** The exercise **
Output the records as a two-column CSV with the headers request and answer. Begin at the record containing "Expand the 42 05 59 99 work position" and end with the final record. Give one row per request, put each value in its own quoted field, and replace any line breaks with spaces.

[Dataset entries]
================

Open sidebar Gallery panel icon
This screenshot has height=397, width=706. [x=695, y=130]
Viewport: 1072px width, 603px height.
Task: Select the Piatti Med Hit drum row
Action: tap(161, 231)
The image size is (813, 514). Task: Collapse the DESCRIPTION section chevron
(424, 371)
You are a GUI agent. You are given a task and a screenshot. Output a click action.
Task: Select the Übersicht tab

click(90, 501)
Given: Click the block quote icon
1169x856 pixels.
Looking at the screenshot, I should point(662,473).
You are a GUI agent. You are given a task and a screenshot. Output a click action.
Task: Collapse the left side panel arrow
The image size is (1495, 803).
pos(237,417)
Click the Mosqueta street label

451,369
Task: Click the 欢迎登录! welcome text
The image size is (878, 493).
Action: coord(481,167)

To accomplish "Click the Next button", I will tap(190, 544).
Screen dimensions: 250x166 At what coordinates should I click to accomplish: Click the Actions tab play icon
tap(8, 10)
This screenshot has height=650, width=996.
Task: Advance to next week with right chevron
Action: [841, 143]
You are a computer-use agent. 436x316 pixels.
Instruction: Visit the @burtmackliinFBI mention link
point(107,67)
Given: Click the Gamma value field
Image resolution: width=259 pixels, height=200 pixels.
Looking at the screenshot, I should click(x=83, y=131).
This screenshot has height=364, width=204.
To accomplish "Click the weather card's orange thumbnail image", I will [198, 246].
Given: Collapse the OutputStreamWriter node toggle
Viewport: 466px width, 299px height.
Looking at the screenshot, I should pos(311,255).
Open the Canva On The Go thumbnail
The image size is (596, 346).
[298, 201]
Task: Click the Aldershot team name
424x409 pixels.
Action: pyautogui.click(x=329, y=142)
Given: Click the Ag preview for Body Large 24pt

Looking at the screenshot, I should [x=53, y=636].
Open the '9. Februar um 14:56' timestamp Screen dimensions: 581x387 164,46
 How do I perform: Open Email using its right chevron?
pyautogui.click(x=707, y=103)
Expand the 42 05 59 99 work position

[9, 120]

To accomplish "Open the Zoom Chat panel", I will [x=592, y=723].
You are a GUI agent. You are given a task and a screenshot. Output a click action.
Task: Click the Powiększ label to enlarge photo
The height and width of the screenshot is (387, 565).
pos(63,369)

================

** Response **
request,answer
"Expand the 42 05 59 99 work position","[9, 120]"
"To accomplish ""Open the Zoom Chat panel"",","I will [x=592, y=723]."
"You are a GUI agent. You are given a task and a screenshot. Output a click action. Task: Click the Powiększ label to enlarge photo The height and width of the screenshot is (387, 565).","pos(63,369)"